Embora o primeiro esboço deste texto tenha sido elaborado em 28.01.12, uma semana antes da vinda de Francisco Barreto ao Rio de Janeiro com alguns voluntários da Grande Síntese para o estabelecimento da pedra fundamental da Universidade do Coração
Francisco Barreto (05.02.2012)
, a sua conclusão está sendo possível somente agora. Quando eu comecei a escrever este texto havia há pouco concluído os três anos do meu pós-doutorado com bolsa da FAPERJ (Processo E-26/101.733/2008-Bolsa; e matrícula 2008.0660.0) na Faculdade de Administração e Ciências Contábeis da UFRJ, responsável pela implementação do Laboratório de Estudos sobre a Índia e Ásia do Sul (LEIAS) na UFRJ, conforme previa o convênio de cooperação técnica número 7/2007, celebrado entre a Fundação Alexandre de Gusmão (FUNAG) e a Universidade Federal do Rio de Janeiro (UFRJ). Por questões políticas, o projeto de implementação do LEIAS foi cancelado, impedindo o estabelecimento do programa regular e bilateral entre Brasil e Índia, destinado a doutorandos e mestrandos da UFRJ interessados em temas relacionados à história, cultura e economia do subcontinente asiático.

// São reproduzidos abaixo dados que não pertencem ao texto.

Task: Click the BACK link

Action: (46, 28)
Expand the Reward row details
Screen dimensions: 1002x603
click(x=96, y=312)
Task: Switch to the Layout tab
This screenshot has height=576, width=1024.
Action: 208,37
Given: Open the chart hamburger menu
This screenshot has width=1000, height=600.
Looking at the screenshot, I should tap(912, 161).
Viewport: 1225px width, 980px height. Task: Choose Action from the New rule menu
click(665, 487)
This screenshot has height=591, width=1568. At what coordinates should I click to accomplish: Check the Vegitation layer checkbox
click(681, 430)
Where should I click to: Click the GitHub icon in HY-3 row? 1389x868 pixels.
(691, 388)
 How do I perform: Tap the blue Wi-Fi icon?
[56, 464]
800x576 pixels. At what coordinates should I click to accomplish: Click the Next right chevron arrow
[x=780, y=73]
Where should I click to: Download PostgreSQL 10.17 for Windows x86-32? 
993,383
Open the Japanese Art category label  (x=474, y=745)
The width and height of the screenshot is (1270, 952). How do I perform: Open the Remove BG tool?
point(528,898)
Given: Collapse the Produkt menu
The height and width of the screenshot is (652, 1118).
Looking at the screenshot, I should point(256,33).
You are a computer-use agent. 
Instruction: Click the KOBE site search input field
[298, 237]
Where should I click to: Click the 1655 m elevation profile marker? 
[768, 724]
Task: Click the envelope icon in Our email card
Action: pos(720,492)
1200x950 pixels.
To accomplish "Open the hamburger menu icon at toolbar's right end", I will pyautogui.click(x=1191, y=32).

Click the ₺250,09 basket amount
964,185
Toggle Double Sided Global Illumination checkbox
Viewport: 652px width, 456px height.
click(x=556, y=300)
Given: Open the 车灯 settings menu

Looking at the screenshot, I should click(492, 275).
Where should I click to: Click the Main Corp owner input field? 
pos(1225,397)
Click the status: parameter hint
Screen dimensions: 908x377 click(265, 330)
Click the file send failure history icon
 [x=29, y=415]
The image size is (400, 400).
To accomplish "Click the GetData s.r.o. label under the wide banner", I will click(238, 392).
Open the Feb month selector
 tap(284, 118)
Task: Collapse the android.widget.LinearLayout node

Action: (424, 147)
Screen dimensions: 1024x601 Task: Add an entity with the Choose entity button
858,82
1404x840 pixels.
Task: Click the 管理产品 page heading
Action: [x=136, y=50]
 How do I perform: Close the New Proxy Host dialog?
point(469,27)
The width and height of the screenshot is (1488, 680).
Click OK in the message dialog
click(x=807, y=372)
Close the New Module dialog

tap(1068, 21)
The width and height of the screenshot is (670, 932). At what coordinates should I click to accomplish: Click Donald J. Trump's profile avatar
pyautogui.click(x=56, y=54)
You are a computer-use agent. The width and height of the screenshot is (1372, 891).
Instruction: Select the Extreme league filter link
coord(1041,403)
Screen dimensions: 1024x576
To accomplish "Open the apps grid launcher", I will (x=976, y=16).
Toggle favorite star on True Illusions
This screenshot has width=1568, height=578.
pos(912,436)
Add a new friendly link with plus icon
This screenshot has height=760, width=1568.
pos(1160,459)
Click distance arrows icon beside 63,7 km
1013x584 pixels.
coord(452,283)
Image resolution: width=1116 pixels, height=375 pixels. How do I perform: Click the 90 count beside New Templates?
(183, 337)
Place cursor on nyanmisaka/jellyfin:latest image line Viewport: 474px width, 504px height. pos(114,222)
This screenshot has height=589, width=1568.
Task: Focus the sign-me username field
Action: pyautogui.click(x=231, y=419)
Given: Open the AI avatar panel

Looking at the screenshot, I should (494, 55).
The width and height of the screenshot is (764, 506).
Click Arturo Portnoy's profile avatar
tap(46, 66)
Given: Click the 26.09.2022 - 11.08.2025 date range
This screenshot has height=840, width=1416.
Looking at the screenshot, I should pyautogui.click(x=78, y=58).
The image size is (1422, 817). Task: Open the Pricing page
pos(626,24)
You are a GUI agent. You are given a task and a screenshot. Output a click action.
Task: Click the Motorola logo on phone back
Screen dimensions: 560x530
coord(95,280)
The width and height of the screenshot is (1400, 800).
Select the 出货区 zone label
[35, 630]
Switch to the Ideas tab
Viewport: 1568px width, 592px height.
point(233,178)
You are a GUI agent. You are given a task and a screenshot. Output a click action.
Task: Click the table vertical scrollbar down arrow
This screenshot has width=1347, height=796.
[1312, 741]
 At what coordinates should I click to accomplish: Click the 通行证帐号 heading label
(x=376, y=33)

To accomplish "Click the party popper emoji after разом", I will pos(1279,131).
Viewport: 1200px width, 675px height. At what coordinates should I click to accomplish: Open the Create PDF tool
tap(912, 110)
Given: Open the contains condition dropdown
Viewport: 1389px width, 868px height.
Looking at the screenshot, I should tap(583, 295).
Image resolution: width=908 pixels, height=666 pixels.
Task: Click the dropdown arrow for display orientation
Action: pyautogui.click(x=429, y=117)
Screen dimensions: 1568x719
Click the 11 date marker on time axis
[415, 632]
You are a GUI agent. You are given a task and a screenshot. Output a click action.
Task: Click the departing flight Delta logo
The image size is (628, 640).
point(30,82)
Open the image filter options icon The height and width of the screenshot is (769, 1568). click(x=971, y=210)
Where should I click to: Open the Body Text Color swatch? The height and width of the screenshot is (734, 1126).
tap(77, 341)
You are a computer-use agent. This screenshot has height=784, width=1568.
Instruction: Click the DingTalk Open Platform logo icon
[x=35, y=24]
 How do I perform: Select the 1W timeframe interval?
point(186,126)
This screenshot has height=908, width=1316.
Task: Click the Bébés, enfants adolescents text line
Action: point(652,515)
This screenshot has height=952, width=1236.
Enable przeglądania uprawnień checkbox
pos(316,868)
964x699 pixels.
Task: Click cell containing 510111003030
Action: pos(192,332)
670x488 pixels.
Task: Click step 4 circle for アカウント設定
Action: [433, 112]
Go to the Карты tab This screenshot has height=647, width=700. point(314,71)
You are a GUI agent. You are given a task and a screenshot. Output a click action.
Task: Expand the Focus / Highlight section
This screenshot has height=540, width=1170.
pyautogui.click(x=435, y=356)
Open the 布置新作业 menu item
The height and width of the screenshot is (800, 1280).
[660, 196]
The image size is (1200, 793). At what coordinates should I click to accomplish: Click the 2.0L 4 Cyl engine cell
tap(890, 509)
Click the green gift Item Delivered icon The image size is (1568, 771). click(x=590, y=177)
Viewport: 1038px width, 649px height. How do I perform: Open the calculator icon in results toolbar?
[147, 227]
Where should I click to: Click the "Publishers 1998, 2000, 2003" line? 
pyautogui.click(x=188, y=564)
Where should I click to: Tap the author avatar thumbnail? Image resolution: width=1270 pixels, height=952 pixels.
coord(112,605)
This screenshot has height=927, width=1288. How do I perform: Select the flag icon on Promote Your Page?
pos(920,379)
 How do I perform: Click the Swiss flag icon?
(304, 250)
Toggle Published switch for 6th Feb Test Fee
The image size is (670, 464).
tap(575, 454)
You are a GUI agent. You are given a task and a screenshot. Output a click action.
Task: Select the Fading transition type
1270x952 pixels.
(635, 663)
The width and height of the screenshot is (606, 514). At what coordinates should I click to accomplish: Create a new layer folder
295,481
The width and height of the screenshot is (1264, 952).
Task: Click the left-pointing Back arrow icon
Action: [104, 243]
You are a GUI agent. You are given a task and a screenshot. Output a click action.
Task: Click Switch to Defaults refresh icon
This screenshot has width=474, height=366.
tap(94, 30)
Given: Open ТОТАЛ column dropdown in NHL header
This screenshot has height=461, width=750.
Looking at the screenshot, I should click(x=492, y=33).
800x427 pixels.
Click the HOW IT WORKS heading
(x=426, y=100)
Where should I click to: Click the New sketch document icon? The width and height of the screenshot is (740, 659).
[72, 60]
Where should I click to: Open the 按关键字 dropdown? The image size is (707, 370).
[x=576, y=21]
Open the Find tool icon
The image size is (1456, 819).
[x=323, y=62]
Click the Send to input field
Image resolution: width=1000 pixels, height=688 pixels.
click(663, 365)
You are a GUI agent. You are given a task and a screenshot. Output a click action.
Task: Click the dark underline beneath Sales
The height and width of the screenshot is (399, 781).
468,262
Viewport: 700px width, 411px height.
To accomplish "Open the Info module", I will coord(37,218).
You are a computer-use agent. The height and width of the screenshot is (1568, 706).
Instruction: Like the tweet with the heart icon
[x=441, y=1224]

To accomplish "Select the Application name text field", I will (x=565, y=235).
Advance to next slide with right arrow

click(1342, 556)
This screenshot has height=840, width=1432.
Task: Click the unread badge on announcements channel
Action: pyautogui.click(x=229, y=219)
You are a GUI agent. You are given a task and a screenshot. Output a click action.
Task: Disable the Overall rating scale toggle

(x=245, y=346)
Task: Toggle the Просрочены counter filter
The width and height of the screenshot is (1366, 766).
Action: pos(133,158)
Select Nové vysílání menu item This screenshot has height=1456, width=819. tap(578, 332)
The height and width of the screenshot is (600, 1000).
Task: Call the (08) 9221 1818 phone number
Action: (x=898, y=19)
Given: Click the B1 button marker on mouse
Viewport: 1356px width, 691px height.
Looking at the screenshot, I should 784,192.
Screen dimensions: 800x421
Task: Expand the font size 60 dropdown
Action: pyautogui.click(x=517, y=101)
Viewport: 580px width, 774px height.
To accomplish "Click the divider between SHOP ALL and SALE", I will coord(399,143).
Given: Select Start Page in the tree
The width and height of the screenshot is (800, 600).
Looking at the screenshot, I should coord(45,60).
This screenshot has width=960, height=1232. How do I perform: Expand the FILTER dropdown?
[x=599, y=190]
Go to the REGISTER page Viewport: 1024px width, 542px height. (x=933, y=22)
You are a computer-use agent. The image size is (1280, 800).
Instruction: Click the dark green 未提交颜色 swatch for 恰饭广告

Durante o período do pós-doutorado, tive a oportunidade de realizar as primeiras palestras (1) no Pólo de Xistoquímica da UFRJ (Prof. Cláudio Costa Neto, emérito da UFRJ), (2) no Instituto de Química (Prof. Joaquim Fernando Mendes da Silva), (3) no HESFA da UFRJ (coordenadora de eventos Dalva de Castro) e (4) no salão nobre da decania do CCMN (Prof. Nilo Pedro da Cunha Gonçalves da EEFD/UFRJ). Dentre os primeiros eventos destinados a estimular a criação do LEIAS cabe destacar “Índia em Foco”, “Ciência e Espiritualidade” e "Índia Ontem e Hoje: História, Cultura e Sociedade". Não menos importantes para o estabelecimento do LEIAS, bem como para atrair a atenção da comunidade acadêmica para as questões relativas à Índia, foram as inúmeras atividades realizadas na UFRJ1, das quais, destaco algumas do último ano do pós-doutorado, em 2011:

  1. Participação no “GT 19 Religião e Filosofias da Índia” durante o III Congresso Nacional da ANPTECRE –– Mackenzie/São Paulo, com a apresentação no dia 4 de Maio de 2011 da comunicação “Uma Visão Polifônica sobre o contexto da Gītā no Mahābhārata”;
  2. Participação na mesa "Mente, Consciência e Neurociência" (19.08.11) do I Seminário Internacional Consciência, Mente e Corpo: Perspectivas Orientais e Ocidentais, com a comunicação “Teoria e Prática sobre a Disciplina da Mente na Bhagavad Gītā”; 
  3. Participação da Comissão Científica do I Seminário Internacional Consciência, Mente e Corpo: Perspectivas Orientais e Ocidentais, promovido pela UFRJ entre os dias 17 e 21 de agosto de 2011;
  4. Emissão de Pareceres para a Numen – Revista de Estudos e Pesquisa da Religião do Programa de Estudos Religiosos da Universidade Federal de Juiz de Fora; e
  5. Publicação na Revista Numen: Uma Visão Polifônica sobre a Gênese da Ciência do Sagrado na Bhagavad Gītā

Desde o início do LEIAS, tive a oportunidade de realizar e desenvolver algumas parcerias, por exemplo, oferecendo o curso Introdução ao Estudo da Bhagavad Gita) no PACEM/UFRJ. O LEIAS fortaleceu as relações com a Jawaharlal Nehru University, de Nova Deli, Índia, representada pelos professores Abhijit Karkun (Departamento de Literatura e Estudos Culturais), que esteve na UFRJ em 2009 e Aparajit Chattopadhyay (Departamento de Estudos Hispânicos e Brasileiros), que me recebeu na lá, em janeiro de 2010. Além disto, o LEIAS estabeleceu uma colaboração com os professores Braj Bhushan, do Instituto Indiano de Tecnologia de Kanpur, e Shirley Telles, Chefe do Departamento de Yoga e Biociência da Universidade SVYASA de Bangalore. Ambos vieram à UFRJ por ocasião da I CONFERÊNCIA INTERNACIONAL CONSCIÊNCIA, MENTE E CORPO: PERSPECTIVAS ORIENTAIS E OCIDENTAIS, organizada em parceria pelo Instituto de Psicologia e o LEIAS. O evento aconteceu no Campus da Praia Vermelha, entre 17 e 21 de agosto de 2011.  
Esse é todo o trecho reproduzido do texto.